I Am No Polly Anna

I have not been my normal jovial self for months.

How does a person maintain their inner joy when the circumstances of their life begin to really crowd in?

I’m not sure I am the person to answer that, because in spite of me diligently guarding my mind, pursuing  positive thinking and clinging onto my faith as best I know how, I have become a grumpy person to live with (and work for.)

Much  of what has been coming out of my mouth has sounded a lot like venting.

I was up at 2 AM this morning, fired off an e-mail to a co-worker, that either he agrees to helping me finish the current project we are on, 5 days a week or I tell the homeowner they need to find another crew to help them finish siding their project.

It felt good to finally get to that point.

Felt like I  lanced a boil or pulled a tooth that has been throbbing for weeks.

Yesterday,  I was again without any help, ended up stocking a roof by myself (that is when you put the shingles up on a roof and disperse them, getting them ready for the roofer.)  20 square of shingles, over 4800 pounds of shingles.

A woman I know, quite well , would spend hours, editing and tweaking any pictures or words she would post on-line,  the image she presented to the world was one of polish.  I happened to have a ringside seat behind the scenes and while I get why she did what she did, the simple truth was, the image she attempted to portray was not real.   The person I saw was full of irregularities (just like me)

When she was at some of her low points, there was a beauty and vulnerability that was endearing…but when she was on her game (as she defined it)  she tended to be arrogant, and  extremely self-centered.

Anyway,  I think I may have turned the corner in the middle of the night with the anger, angst and stress that have been slowly building…at least for now.

I have no interest in living a Polly Anna life.

Neither do I want to be a dark nay-sayer, always thinking and seeing the worst.

While I have been pretty successful at keeping the dark, negativity out of my life when it comes to current events, (I simply limit the amount of media exposure I take in)

I am still learning how to keep my inner bearings when work and life pressures choke out the joy.

------------------------------------------------------------------------

▶ [QUESTIONS]:
1. In the blog post, how much did the shingles that the writer stocked on a roof alone weigh?
2. From the blog post, write out the passage starting with "I was up at" and going on through "to that point.".

[Dataset entries]
------------------------------------------------------------------------

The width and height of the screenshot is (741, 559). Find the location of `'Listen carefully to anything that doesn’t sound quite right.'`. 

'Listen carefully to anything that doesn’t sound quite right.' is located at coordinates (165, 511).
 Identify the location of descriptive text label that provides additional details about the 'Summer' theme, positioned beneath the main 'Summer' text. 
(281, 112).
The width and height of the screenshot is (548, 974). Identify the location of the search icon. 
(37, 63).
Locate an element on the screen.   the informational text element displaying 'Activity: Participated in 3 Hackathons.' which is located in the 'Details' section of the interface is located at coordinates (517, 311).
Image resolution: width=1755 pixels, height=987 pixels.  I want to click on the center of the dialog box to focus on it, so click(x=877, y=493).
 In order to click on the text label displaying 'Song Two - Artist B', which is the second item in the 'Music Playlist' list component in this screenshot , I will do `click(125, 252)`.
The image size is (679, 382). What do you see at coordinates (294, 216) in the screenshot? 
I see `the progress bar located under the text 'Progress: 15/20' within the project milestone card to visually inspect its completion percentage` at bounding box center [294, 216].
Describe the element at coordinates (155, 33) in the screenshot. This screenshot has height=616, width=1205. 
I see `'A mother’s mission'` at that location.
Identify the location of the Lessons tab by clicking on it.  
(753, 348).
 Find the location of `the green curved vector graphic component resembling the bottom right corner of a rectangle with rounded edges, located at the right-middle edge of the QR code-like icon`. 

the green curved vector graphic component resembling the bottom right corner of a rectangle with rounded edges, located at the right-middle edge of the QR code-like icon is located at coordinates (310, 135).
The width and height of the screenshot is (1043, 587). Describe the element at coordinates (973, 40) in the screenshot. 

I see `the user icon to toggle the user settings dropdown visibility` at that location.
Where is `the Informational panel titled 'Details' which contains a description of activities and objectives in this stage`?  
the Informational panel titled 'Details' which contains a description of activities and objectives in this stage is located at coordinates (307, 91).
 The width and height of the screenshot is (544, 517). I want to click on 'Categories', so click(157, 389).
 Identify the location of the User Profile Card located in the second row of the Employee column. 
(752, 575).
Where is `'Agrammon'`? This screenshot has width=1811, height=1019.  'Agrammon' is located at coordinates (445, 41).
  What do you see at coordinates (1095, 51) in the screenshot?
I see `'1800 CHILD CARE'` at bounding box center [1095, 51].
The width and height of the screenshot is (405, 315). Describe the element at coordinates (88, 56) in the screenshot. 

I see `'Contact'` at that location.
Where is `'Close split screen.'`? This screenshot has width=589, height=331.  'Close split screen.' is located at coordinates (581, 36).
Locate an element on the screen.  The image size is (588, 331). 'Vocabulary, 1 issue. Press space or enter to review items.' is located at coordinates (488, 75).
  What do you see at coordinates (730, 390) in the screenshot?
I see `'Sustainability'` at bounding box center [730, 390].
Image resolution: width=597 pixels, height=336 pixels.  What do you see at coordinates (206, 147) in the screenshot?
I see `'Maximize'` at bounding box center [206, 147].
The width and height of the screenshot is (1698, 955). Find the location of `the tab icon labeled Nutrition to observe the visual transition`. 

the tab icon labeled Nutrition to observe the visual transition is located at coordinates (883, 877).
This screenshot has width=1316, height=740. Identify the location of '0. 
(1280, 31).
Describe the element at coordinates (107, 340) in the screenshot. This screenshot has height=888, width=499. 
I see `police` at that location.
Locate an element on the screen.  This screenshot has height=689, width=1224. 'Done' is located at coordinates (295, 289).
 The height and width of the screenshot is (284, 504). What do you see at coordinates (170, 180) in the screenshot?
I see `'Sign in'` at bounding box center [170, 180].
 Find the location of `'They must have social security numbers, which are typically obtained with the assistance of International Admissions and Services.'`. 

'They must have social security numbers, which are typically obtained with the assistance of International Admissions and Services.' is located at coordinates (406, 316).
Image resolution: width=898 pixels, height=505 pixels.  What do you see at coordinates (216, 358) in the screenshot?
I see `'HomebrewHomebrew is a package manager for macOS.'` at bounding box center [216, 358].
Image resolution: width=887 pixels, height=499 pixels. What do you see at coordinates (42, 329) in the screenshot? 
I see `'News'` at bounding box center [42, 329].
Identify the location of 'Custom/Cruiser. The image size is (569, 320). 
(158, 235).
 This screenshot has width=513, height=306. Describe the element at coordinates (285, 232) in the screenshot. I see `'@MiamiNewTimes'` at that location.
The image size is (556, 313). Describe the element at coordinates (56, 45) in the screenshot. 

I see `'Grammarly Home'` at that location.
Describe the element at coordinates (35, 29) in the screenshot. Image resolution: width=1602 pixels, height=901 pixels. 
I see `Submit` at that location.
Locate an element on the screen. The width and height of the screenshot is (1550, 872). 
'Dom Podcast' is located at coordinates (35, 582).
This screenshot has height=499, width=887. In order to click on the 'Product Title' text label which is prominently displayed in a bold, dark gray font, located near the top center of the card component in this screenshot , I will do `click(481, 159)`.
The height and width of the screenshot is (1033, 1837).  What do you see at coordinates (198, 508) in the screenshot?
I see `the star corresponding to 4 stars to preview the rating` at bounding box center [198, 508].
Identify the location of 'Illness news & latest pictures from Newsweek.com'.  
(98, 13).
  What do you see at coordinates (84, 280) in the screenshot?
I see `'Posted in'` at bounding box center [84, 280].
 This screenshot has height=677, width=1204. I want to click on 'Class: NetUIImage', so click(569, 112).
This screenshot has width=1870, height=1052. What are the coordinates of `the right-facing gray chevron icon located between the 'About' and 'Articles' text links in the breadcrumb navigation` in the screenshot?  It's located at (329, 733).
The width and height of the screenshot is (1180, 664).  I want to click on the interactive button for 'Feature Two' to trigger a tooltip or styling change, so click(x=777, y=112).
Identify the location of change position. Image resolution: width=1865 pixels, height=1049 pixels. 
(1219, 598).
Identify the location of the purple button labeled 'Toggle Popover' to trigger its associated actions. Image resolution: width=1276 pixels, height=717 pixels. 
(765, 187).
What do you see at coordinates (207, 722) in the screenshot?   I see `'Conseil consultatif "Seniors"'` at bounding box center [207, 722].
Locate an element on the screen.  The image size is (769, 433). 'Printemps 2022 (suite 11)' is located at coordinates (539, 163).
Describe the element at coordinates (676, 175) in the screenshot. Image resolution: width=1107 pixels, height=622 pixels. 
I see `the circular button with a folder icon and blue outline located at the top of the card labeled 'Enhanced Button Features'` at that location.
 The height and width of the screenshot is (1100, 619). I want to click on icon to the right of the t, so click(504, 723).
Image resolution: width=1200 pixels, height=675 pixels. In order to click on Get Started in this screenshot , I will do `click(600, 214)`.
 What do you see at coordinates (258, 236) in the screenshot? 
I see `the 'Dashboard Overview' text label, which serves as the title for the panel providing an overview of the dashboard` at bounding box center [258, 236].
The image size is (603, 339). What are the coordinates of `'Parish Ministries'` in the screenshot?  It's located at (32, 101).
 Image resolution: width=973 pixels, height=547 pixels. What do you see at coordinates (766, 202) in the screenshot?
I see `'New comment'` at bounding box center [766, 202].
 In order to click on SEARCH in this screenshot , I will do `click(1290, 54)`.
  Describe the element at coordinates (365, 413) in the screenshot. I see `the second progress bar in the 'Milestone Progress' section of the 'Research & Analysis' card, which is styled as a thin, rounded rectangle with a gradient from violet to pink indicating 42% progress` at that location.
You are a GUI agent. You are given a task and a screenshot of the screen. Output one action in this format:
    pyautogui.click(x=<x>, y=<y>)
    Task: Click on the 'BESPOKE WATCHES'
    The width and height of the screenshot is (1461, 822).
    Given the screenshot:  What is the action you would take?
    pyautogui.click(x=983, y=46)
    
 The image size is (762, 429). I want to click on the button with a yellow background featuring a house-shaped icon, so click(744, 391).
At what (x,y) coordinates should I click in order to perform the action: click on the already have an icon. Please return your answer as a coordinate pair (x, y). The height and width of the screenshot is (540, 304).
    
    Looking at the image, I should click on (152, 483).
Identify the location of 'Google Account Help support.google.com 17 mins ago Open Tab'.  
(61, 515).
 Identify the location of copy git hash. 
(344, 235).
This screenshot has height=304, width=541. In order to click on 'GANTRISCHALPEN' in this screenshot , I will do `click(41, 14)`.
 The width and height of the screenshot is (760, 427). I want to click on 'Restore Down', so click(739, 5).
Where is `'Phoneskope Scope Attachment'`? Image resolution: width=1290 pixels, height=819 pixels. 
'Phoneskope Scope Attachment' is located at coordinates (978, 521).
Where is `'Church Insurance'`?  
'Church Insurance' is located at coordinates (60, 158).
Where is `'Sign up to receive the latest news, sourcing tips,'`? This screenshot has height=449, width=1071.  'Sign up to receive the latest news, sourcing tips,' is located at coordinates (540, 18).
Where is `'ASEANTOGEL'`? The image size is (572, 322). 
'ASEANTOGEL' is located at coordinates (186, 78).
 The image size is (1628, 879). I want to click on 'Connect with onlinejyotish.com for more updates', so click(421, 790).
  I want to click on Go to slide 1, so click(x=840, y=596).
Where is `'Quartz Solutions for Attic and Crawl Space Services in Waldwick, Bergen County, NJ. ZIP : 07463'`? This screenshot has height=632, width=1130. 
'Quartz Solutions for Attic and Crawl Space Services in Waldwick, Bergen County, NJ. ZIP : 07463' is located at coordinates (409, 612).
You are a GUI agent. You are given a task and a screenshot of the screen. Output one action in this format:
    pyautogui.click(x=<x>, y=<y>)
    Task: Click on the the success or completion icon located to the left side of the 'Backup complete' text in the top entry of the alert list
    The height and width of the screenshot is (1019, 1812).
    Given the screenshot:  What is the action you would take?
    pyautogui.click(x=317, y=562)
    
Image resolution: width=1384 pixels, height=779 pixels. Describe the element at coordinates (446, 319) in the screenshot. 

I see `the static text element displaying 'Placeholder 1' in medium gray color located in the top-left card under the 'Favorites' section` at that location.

------------------------------------------------------------------------

▶ [TASK RESPONSES]:
1. Over 4800 pounds (20 square of shingles).

2.
I was up at 2 AM this morning, fired off an e-mail to a co-worker, that either he agrees to helping me finish the current project we are on, 5 days a week or I tell the homeowner they need to find another crew to help them finish siding their project.

It felt good to finally get to that point.